The more widely known price gauge, the seasonally adjusted Consumer Price Index reported by the U.S. Bureau of Labor Statistics, was unchanged in July. Prior to seasonal adjustment the CPI fell 0.2 percent for the month and 1 percent over the past 12 months. The EPI is not seasonally adjusted, so we compare it with the unadjusted CPI.

Motor fuel prices fell 5.5 percent in July, more than offsetting a 0.7 percent increase in other energy prices, such as household fuels and utilities. Crude oil has plummeted to around $40 a barrel from $50 just two months ago and over $100 a barrel in 2014. The collapse in crude oil prices is in part due to increased domestic production, which peaked at 1.9 million barrels a day in 2015 and is still 1.7 million barrels a day, 42 percent above 2012 levels. Even as the supply has grown, demand for gasoline has fallen off. According to the U.S. Department of Transportation, vehicle miles-driven were down 0.2 percent between April and May, their third consecutive monthly decline.

Prices for the main health-care component of the EPI, prescription drugs, have risen 4.4 percent over the past 12 months, faster than their five-year average increase of 3.3 percent.

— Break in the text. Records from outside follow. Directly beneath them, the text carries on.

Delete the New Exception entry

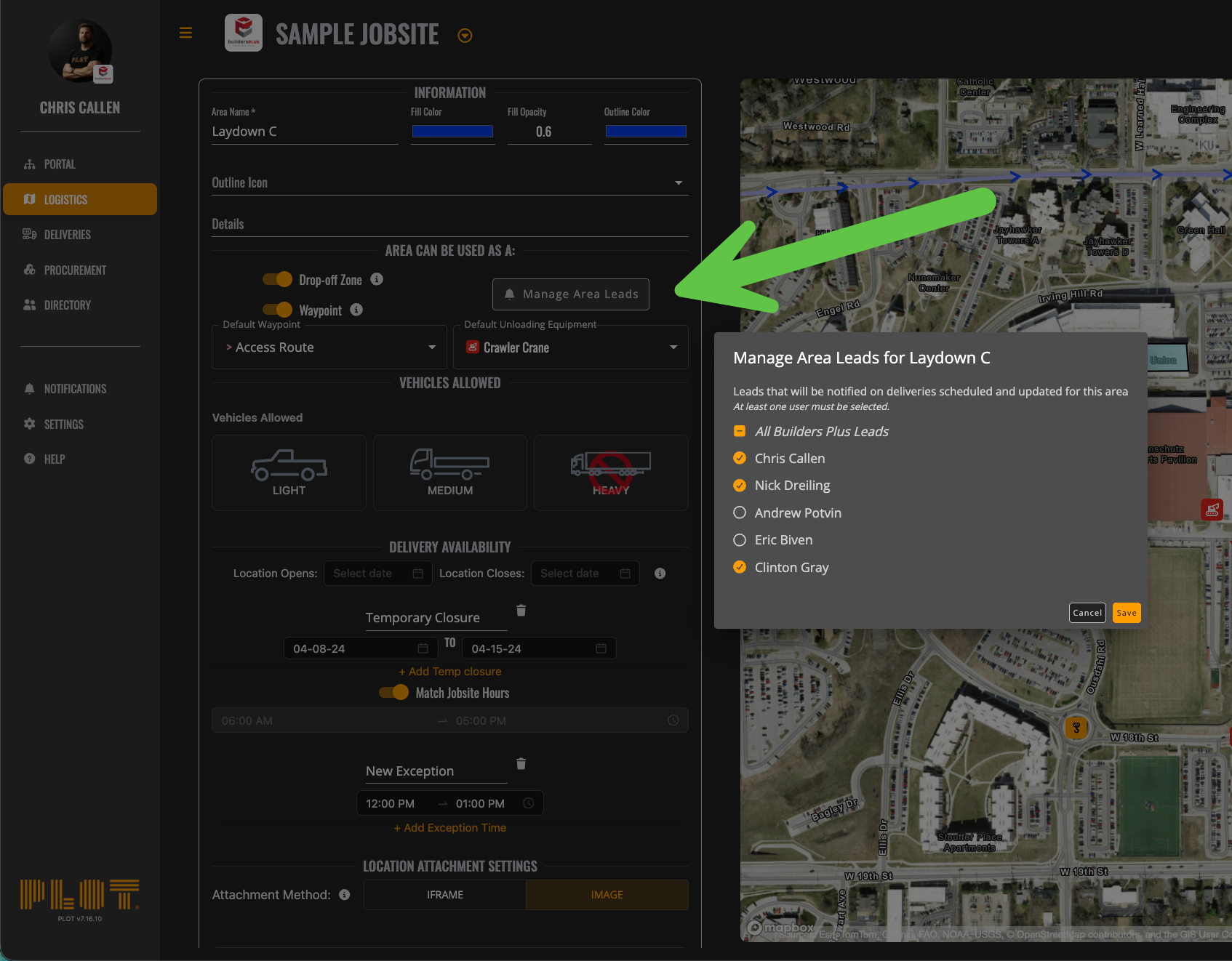(x=521, y=763)
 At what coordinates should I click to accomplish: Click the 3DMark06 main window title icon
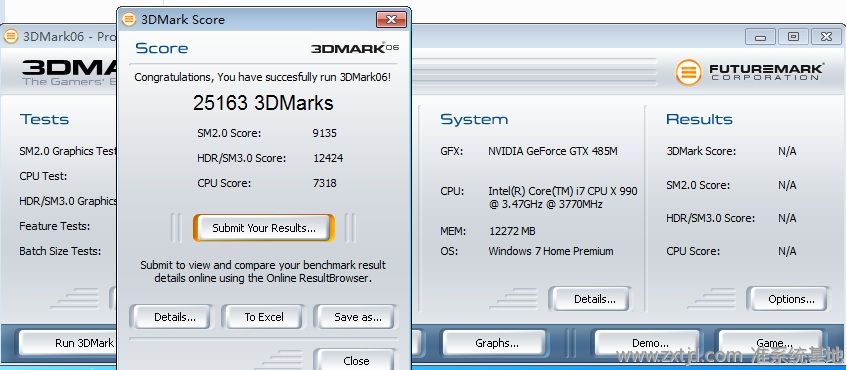pyautogui.click(x=10, y=37)
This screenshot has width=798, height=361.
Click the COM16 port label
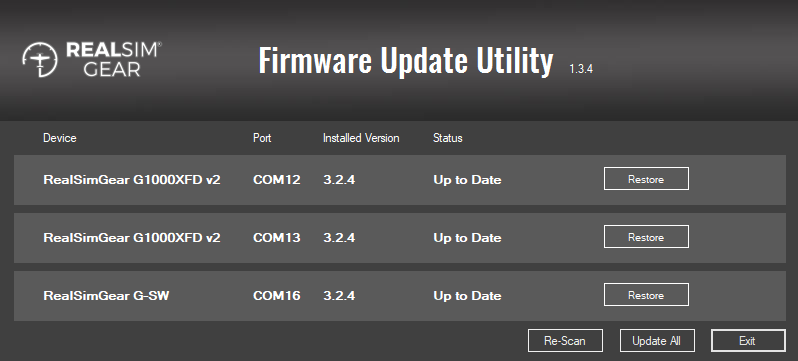click(276, 296)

Real consumer spending on prescription drugs slowed to just 0.8 percent in June from 3 percent annual growth in January. Meanwhile, non-prescription drug prices have fallen 1.6 percent over the past year.

The slowdown in prescription drug spending is part of a wider slowdown in health-care spending, which fell to 4.1 percent in June from a record high of 6.6 percent annual growth at the beginning of 2015. Real consumer spending on physician services and hospital services reached all-time highs in 2015 before dropping to 5.7 percent (physicians) and 3.4 percent (hospitals) in June.